## Work to complete
Provide nothing except how many lines of the data contain the word "Kiev".
━━ Records for the exercise ━━
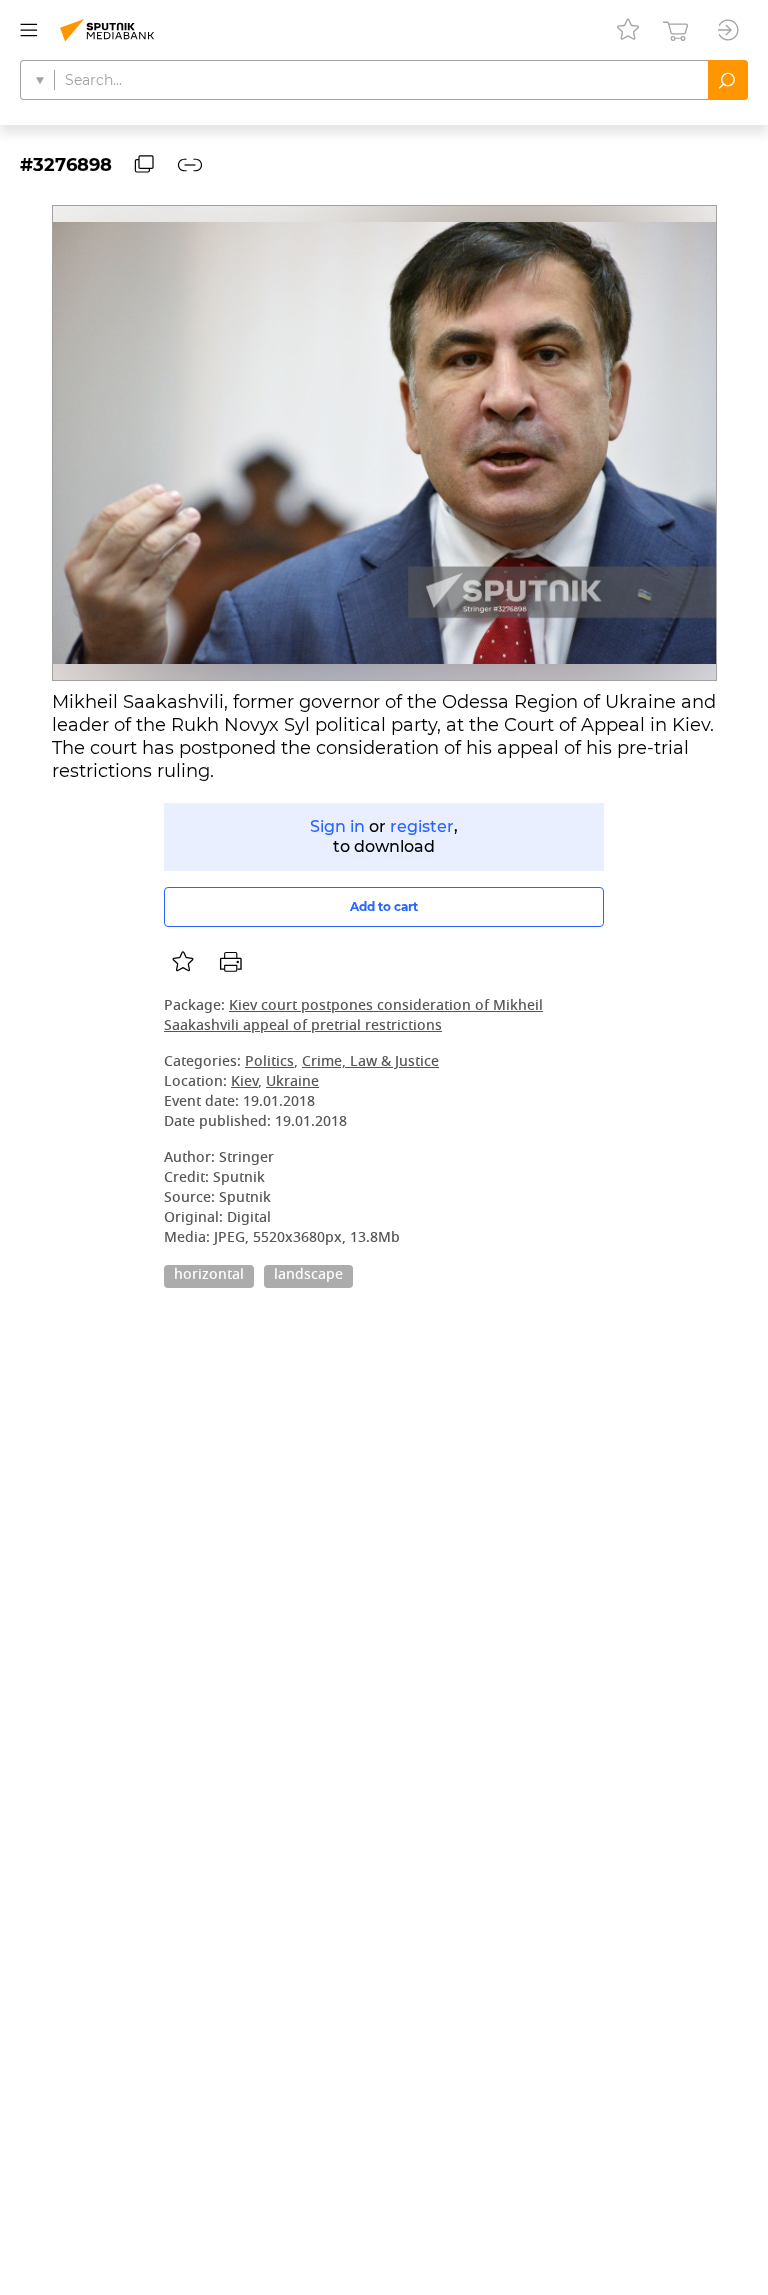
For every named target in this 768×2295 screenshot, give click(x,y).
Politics (269, 1062)
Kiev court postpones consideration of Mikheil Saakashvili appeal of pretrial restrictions (353, 1016)
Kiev (244, 1082)
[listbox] (183, 962)
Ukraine (292, 1082)
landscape (308, 1276)
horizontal (209, 1276)
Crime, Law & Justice (370, 1062)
━━━
## Your response
2